Bilim ve Ütopya dergisinin Nisan sayısı, “Asya’da Devlet Teorisi” başlığı ile piyasada bulunuyor. Ağırlıklı olarak Firdevsi’nin Şahname’si incelenmiş. Ama Şahname’nin yanı sıra Batı Asya’nın diğer klasiklerine de değinilmiş.
Böyle bir dosya içinde, aynı konu ile ilgili Hint klasiği olan “Kelile ve Dimne”nin olmaması, bir eksiklik olarak kabul edilebilir. Ama çok önemli değil.

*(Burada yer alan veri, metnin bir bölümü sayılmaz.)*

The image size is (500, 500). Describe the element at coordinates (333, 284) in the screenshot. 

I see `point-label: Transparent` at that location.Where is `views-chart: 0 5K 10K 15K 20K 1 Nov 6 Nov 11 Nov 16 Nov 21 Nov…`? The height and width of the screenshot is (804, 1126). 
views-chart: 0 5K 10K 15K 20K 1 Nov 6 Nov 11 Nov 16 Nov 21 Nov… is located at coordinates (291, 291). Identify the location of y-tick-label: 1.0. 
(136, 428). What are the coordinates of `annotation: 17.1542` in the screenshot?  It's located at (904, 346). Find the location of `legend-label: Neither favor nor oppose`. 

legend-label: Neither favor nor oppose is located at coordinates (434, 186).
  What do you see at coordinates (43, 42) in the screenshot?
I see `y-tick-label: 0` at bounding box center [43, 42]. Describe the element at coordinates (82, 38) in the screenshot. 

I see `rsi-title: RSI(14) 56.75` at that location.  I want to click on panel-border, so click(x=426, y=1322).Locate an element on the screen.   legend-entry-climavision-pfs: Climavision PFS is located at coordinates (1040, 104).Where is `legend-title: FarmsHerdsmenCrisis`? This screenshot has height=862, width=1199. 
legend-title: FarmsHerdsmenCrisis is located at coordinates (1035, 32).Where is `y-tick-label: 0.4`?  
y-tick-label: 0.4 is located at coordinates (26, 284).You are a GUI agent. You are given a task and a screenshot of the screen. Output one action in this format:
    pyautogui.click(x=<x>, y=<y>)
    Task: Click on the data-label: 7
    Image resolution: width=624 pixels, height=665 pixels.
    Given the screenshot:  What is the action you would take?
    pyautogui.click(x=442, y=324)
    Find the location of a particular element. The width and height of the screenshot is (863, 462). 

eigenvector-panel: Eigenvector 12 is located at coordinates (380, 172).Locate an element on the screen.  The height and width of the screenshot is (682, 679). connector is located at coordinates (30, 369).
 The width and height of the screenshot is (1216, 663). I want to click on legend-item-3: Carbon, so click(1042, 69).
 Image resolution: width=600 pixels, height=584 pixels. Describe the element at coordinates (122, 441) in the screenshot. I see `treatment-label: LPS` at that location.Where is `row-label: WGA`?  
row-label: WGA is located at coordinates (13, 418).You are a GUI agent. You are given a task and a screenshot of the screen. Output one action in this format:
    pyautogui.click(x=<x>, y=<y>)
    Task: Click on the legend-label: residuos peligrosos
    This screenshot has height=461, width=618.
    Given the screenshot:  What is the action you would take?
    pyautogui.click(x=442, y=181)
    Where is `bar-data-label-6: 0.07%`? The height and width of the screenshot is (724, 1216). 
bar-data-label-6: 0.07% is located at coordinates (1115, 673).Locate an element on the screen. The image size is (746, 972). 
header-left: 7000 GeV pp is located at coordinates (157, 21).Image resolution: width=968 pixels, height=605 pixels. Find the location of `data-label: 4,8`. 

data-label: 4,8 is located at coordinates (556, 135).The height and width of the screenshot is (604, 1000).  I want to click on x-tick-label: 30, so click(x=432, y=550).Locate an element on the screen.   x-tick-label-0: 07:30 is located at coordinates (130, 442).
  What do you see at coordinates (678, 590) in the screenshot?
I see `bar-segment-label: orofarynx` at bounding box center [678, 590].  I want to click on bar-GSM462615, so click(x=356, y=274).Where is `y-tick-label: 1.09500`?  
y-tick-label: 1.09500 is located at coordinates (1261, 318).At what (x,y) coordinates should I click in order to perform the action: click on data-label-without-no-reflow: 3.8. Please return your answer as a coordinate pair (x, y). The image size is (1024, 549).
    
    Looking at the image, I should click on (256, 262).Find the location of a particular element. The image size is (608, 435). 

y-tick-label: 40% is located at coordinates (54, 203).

Bilim ve Ütopya bu kapak dosyası ile; Batı Asya’nın beşbin yılı bulan devlet geleneğini; örgütlenme, yönetim ve adil bir toplumsal düzen konusundaki zengin bilgi birikimini gözler önüne sermiş, son derece güzel ve yararlı bir çalışma yapmıştır.
MAKALELER
Dergi, Prof. Dr. Nimet Yıldırım’ın Şahname üzerine bir anlamda sunuş niteliği taşıyan makalesi ile Dosyayı açmaktadır.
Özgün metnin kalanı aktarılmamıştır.